LEA Awards 2009 title

(In association with the Music Education Council,
the PRS Foundation and Jazz Services)



Two Major Trophy awards, two Diplomas of Special Merit, eight Diplomas of Merit. Grade inflation? Most certainly not. I have looked back at one of my reports of the mid-eighties and on the whole today’s LEA music service is delivering a better service than was the norm then. That is reflected in the volume of pupils and students in regular contact with the music service; the breadth of the genres covered, (for example, jazz and world musics are much more familiar strands within overall provision); curriculum support for classroom teachers and INSET and CPD opportunities for music service staffs are now the norm. The musical and social benefits to be had from playing with others seems to be more widely recognised and therefore more vigorously encouraged by music services. The evidence for that lies in the number of ensembles providing performance opportunities at school, district and authority-wide level (not forgetting la crème de la crème ensembles which also play abroad).

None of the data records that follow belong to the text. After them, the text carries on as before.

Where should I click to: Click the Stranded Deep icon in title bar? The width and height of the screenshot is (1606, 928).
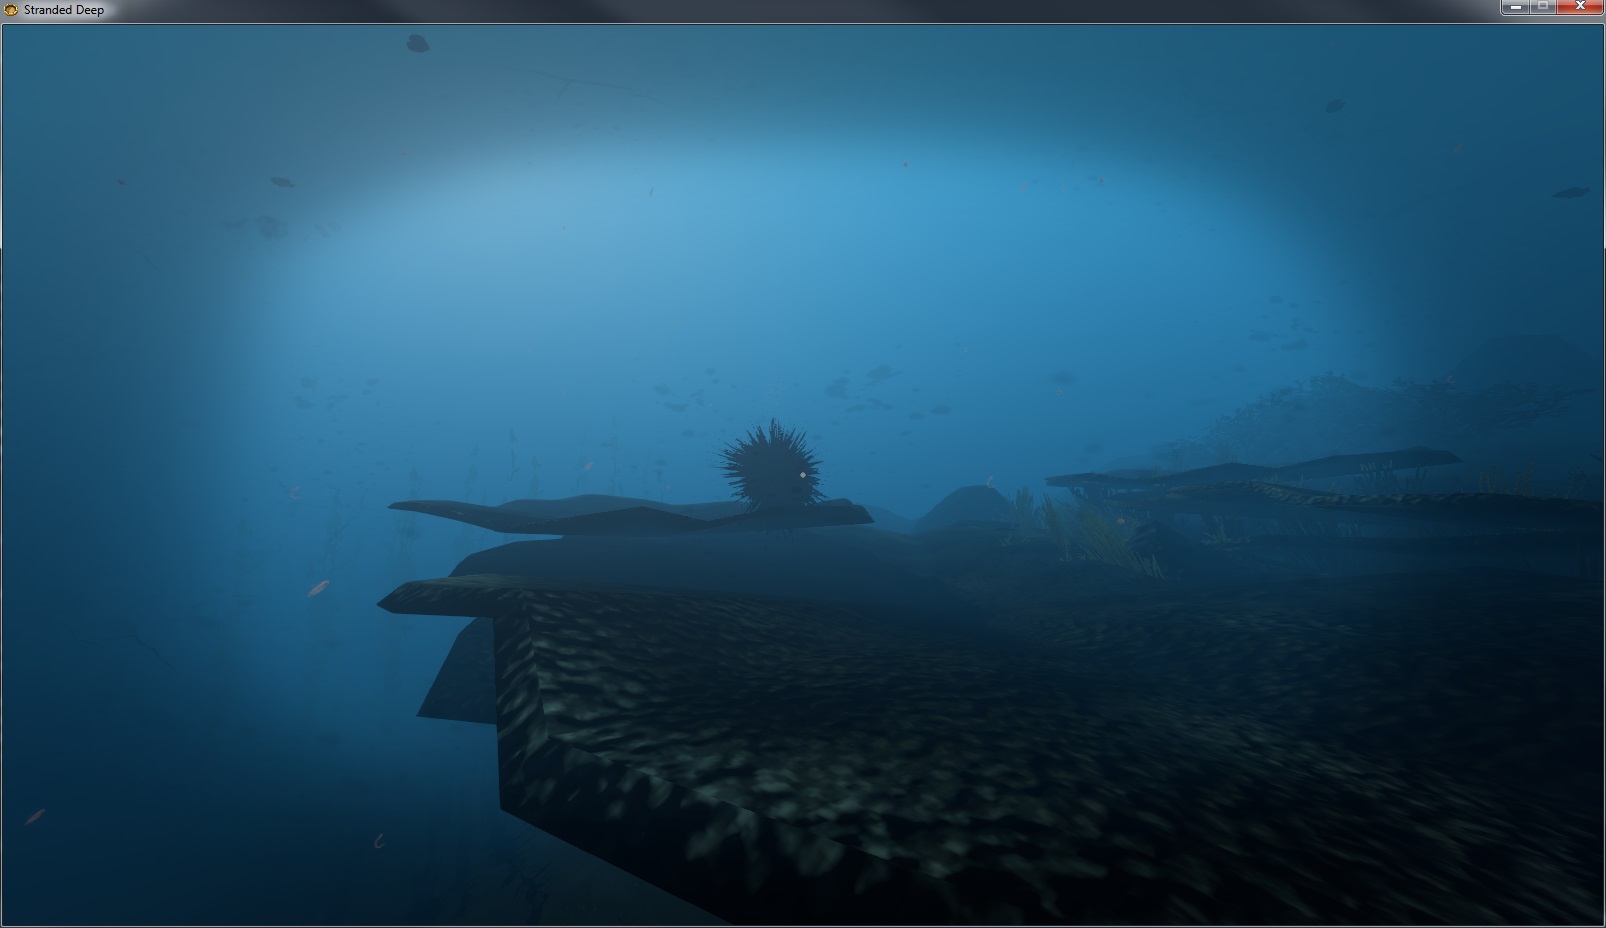point(12,9)
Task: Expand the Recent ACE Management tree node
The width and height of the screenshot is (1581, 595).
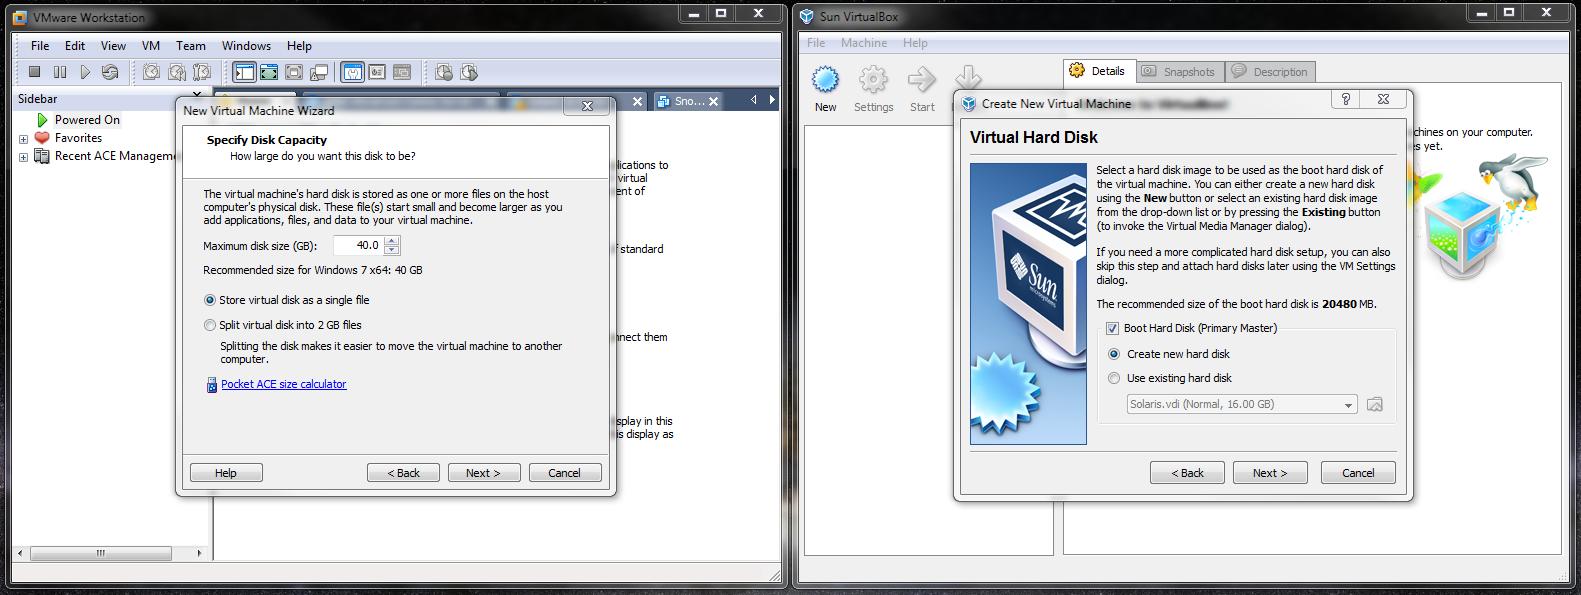Action: (23, 157)
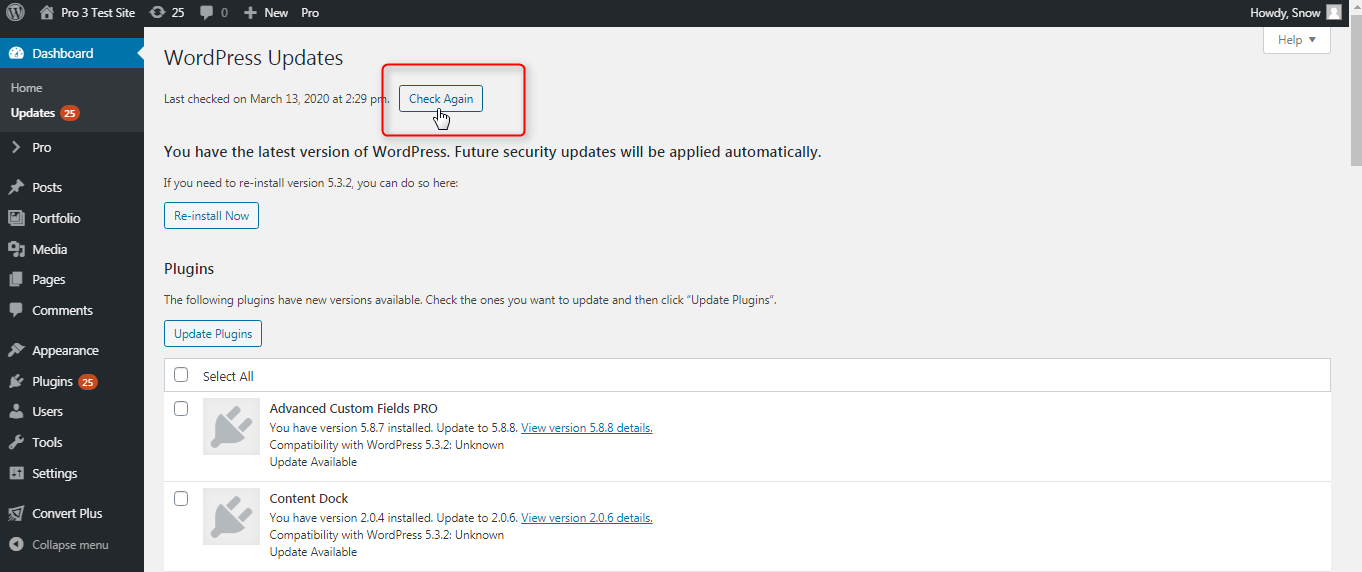Go to the Settings menu item
The image size is (1362, 572).
54,473
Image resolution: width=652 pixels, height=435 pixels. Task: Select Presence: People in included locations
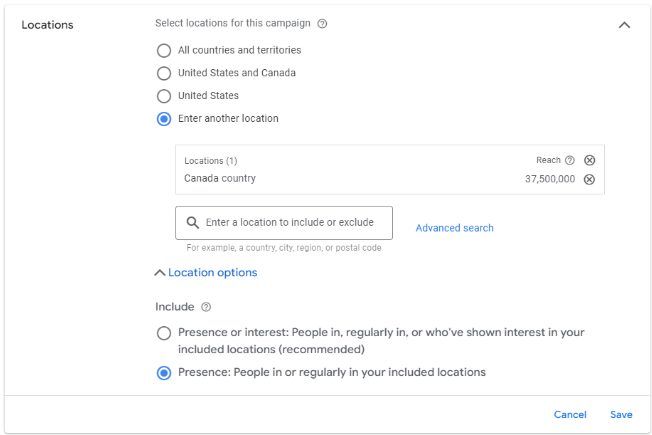pyautogui.click(x=164, y=373)
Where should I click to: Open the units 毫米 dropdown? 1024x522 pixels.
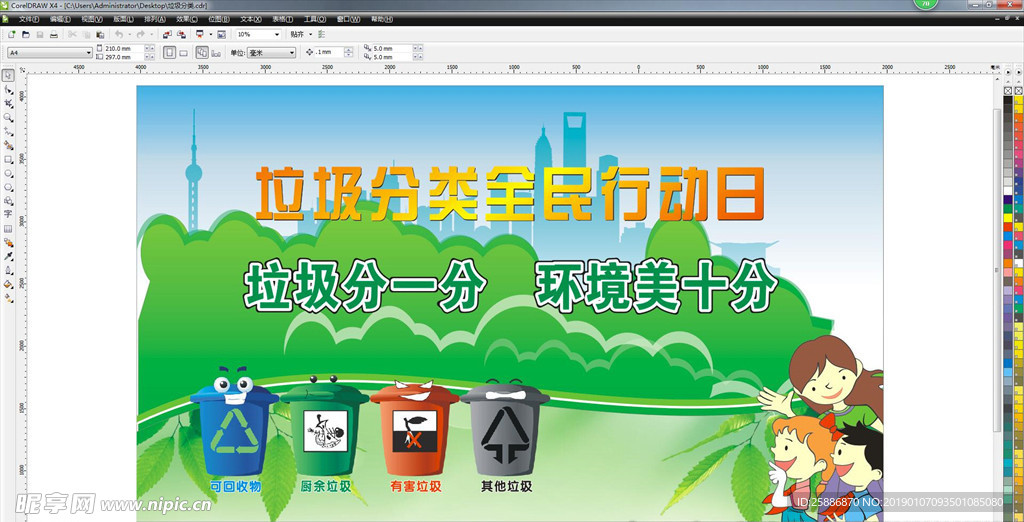[x=291, y=52]
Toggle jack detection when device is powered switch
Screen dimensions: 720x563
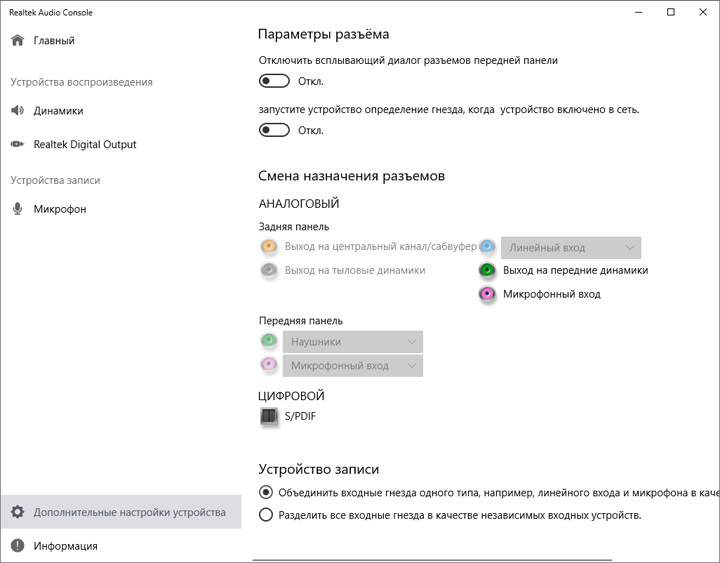(x=274, y=130)
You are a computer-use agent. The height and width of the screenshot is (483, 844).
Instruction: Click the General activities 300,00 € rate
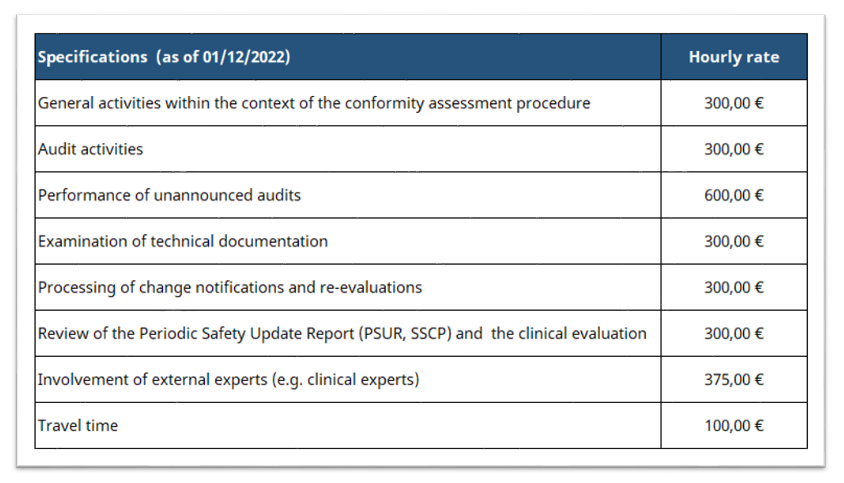(x=733, y=103)
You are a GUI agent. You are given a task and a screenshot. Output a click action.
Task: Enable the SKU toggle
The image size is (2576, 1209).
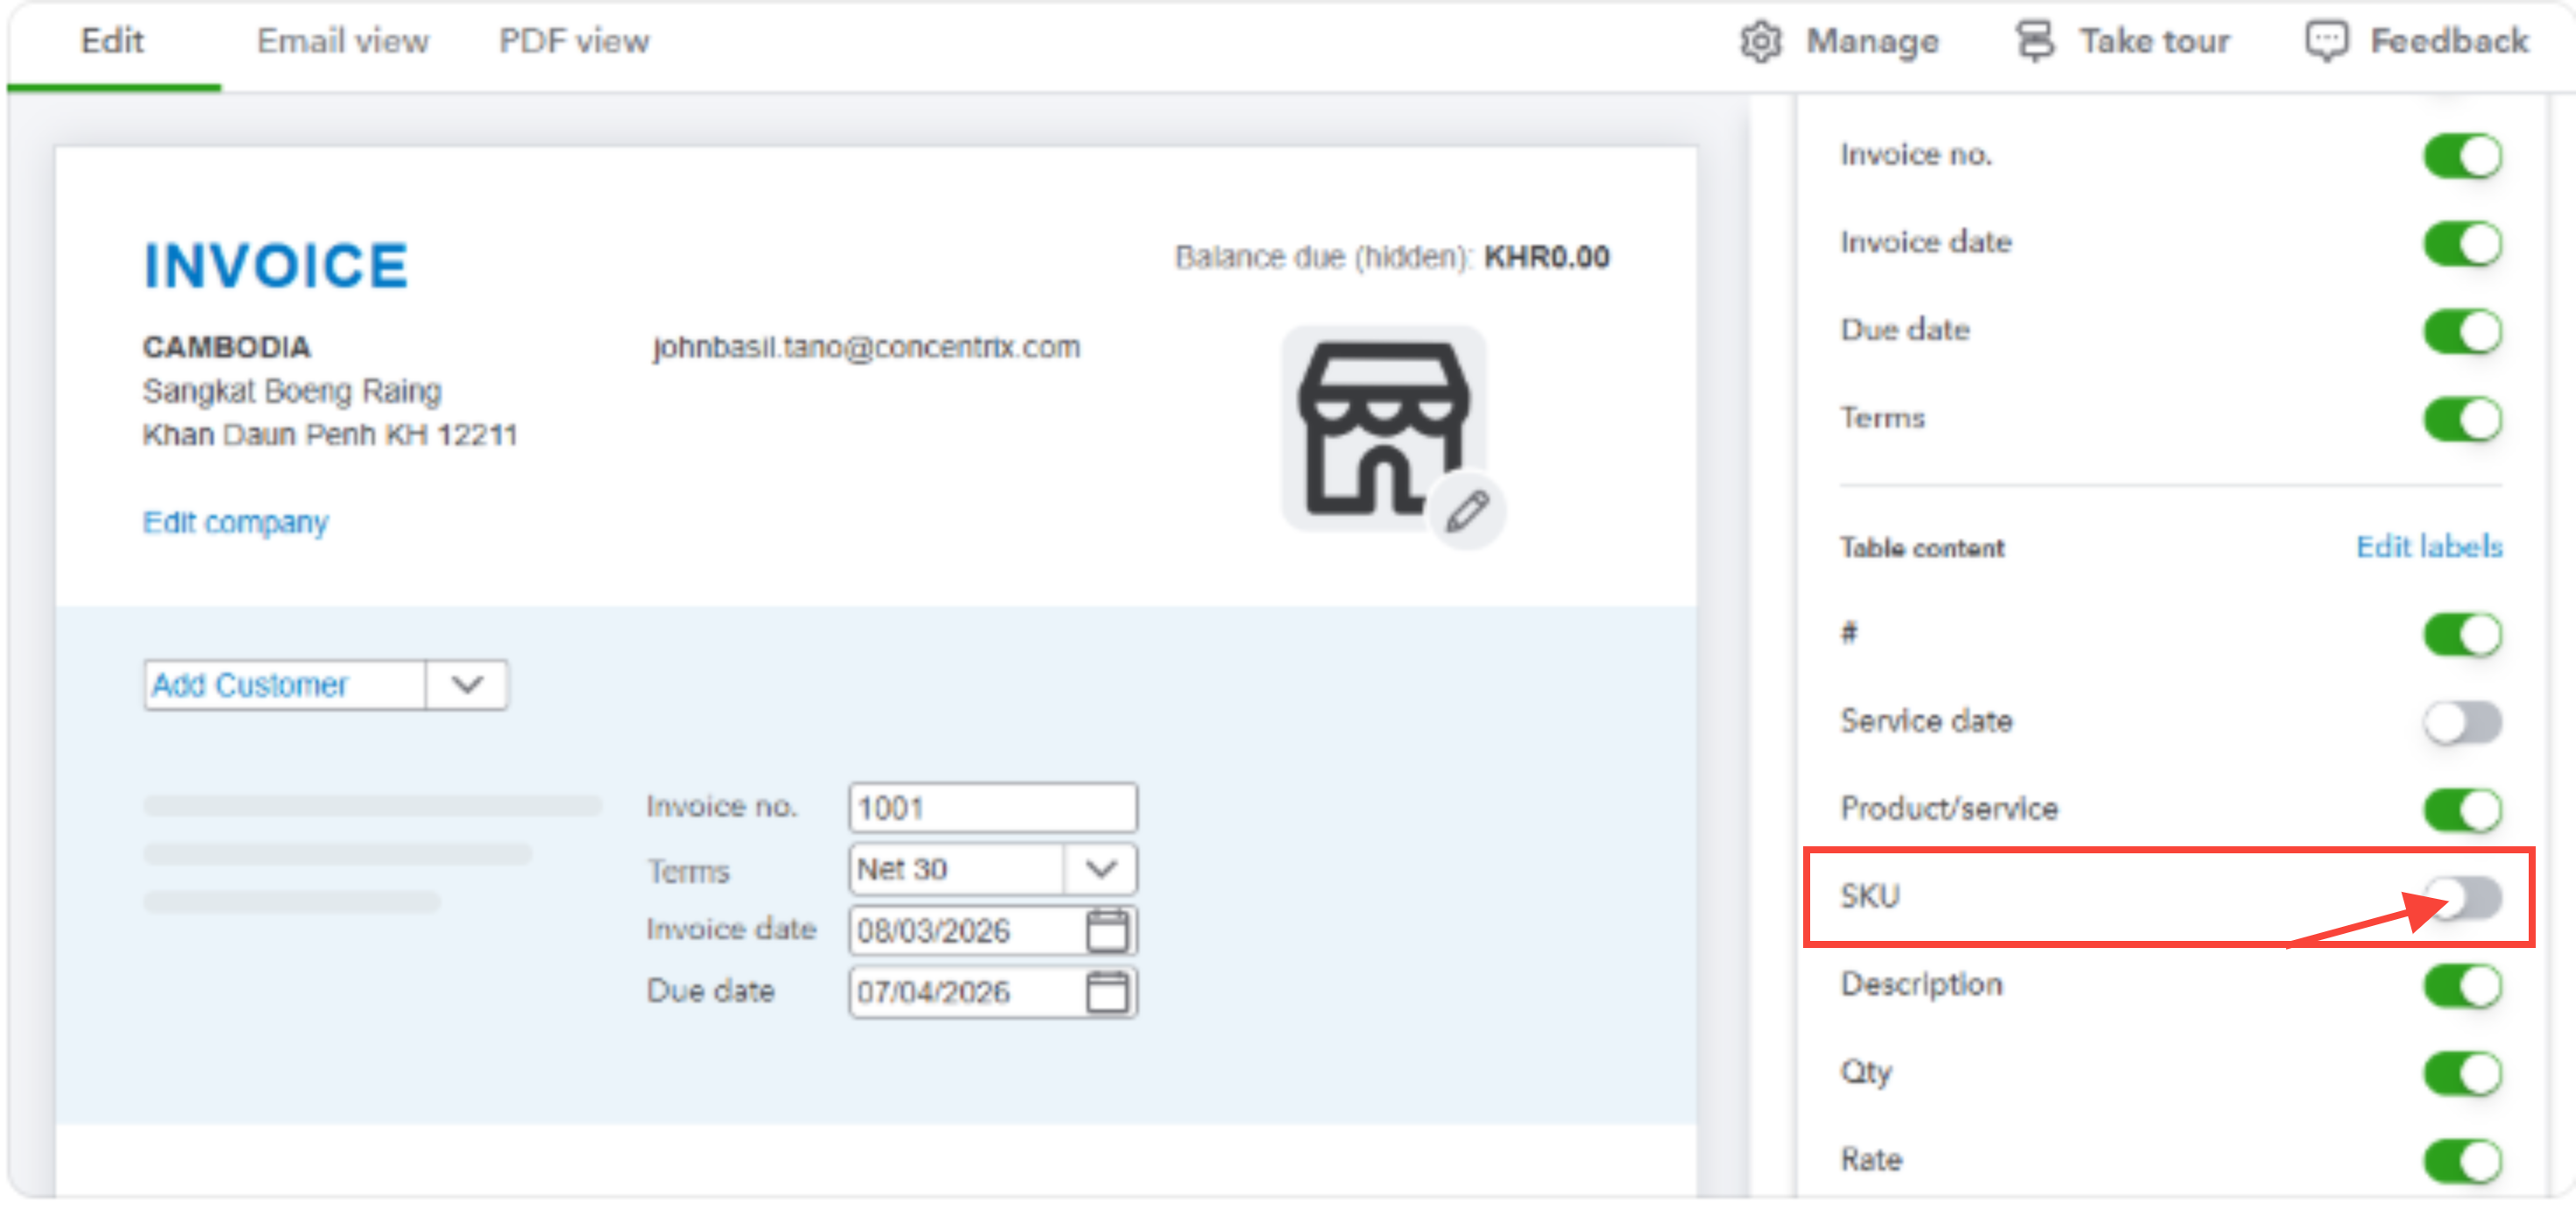click(2462, 896)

How has that come about? There is a small minority of LEAs in England which make a substantial and in kind contribution to music service funding. But the lifeline for the majority is the Government’s Music Standards Fund. On top of that there is funding for the Wider Opportunities Programme and the musical instrument fund. Thus without those specific grants-in-aid it would be difficult for many music services in England to survive. In Scotland the dependence on education authority support is much greater, for apart from the relatively small grants under the Youth Music Initiative (YMI), there is no other public funding. (The situation in Wales is even more problematic for there music services receive no specific funding from the Welsh Assembly Government (WAG)). Another factor in this heightened awareness of music’s power for good is undoubtedly England’s Music Manifesto. It has taken time for the important messages and supportive advice from Music Manifesto activists to percolate through to the grass roots, but there can’t now be many music education practitioners who have not benefited in some way from the doings of the Music Manifesto.  

The Awards Panel are keen as always to draw attention to the “Honourable Mentions” referred to in our report. It is important so to do for while they are all very worthy entries, among them are several which came very close to the award of a diploma.

Our continued association with the PRS Foundation for New Music and Jazz Services Ltd is very welcome, not least because it enables us to accord even wider recognition to demonstrable good music education practice. And without the very real practical support of the Federation of Music Services and the Convention of Scottish Local Authorities, this scheme would not succeed; we are grateful to them.

Wisdom, good humour and patience remain the virtues which characterise my colleagues from the NMC and MEC on the Awards Panel. It is therefore right and proper for their names to appear in this record! So, very warm thanks on behalf of myself and the membership of the NMC and MEC, to Leonora Davies, Kathryn Deane, James Hannam, Ben Lane, Alok Nayak, Alistair Salmond, John Stephens, observer, John Witchell and especially our Administrator, Fiona Harvey on whom we depend most heavily!

And above all, our heartfelt thanks to the staffs of music services, schools and indeed all those responsible for making it possible for pupils and students of all ages to experience the joy of music-making.